[Stored records]
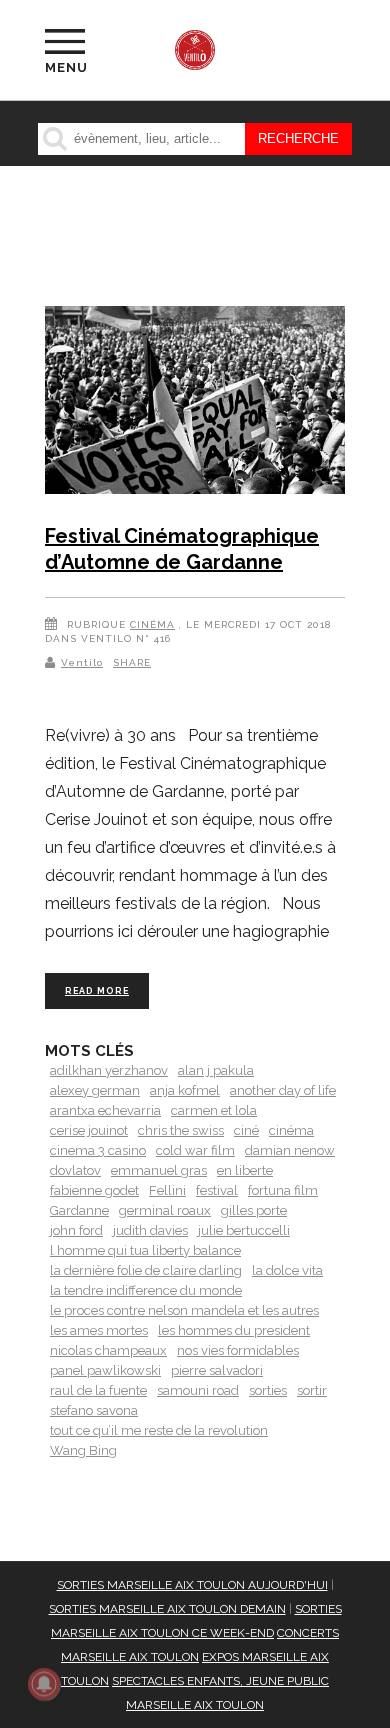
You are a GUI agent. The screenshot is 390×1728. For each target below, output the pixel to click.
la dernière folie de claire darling (146, 1270)
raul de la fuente (98, 1390)
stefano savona (94, 1410)
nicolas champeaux (108, 1350)
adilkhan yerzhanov (109, 1070)
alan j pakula (216, 1070)
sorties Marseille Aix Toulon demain (167, 1609)
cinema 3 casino (98, 1150)
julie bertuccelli (244, 1230)
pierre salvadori (217, 1370)
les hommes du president (234, 1330)
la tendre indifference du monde (146, 1290)
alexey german (95, 1090)
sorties (268, 1390)
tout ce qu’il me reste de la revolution (159, 1430)
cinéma (291, 1130)
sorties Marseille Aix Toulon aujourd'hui (192, 1585)
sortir (312, 1390)
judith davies (150, 1230)
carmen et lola (214, 1110)
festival (217, 1190)
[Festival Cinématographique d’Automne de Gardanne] (195, 403)
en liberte (245, 1170)
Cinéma (152, 624)
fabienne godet (94, 1190)
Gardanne (79, 1210)
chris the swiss (181, 1130)
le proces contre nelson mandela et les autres (184, 1310)
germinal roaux (165, 1210)
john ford (76, 1230)
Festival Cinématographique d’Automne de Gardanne (182, 549)
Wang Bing (83, 1450)
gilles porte (254, 1210)
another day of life (283, 1090)
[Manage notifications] (44, 1684)
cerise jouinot (89, 1130)
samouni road (198, 1390)
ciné (246, 1130)
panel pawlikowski (105, 1370)
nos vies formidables (238, 1350)
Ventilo (82, 662)
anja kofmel (185, 1090)
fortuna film (283, 1190)
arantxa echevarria (105, 1110)
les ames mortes (99, 1330)
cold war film (195, 1150)
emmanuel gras (159, 1170)
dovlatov (75, 1170)
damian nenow (290, 1150)
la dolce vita (287, 1270)
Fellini (167, 1190)
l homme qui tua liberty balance (145, 1250)
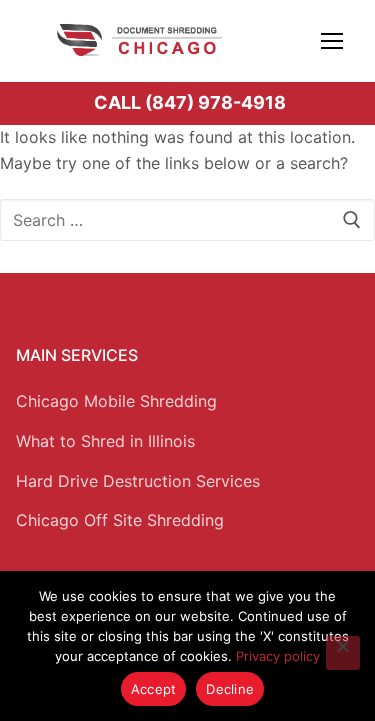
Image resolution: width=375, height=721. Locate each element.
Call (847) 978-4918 (190, 102)
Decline (230, 689)
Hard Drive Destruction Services (138, 481)
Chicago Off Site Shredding (120, 520)
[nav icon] (332, 40)
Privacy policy (278, 656)
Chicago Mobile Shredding (116, 401)
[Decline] (343, 653)
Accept (154, 689)
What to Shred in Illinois (105, 441)
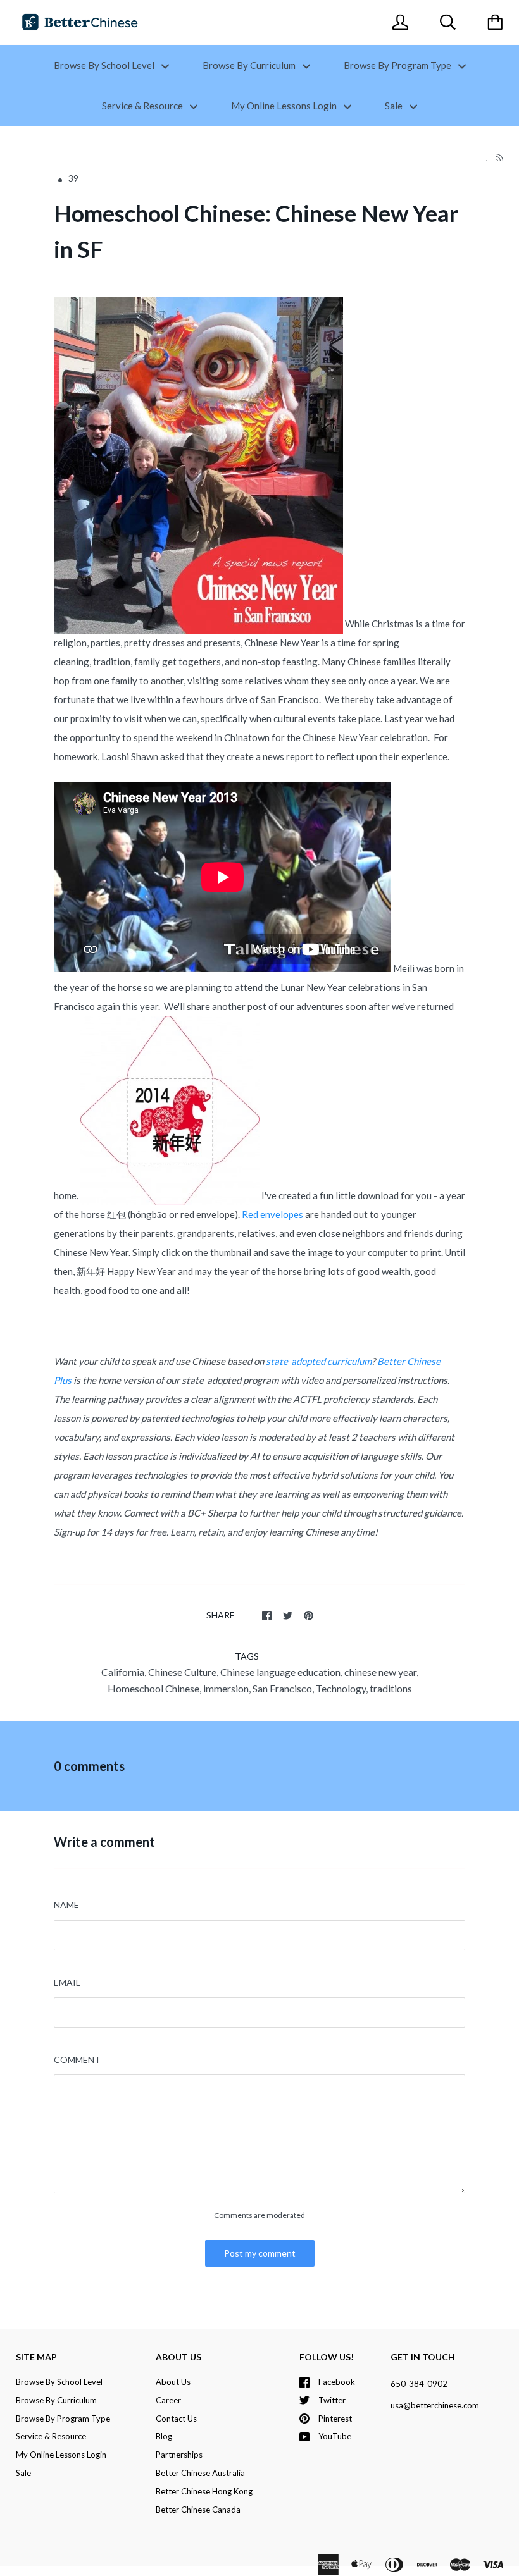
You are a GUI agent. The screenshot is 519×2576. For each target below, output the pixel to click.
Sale (394, 105)
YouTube (334, 2436)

◆ **The task**: For each line above that carries the word "Automne", copy it out.

◆ **Response to this task**:
[Festival Cinématographique d’Automne de Gardanne] (195, 403)
Festival Cinématographique d’Automne de Gardanne (182, 549)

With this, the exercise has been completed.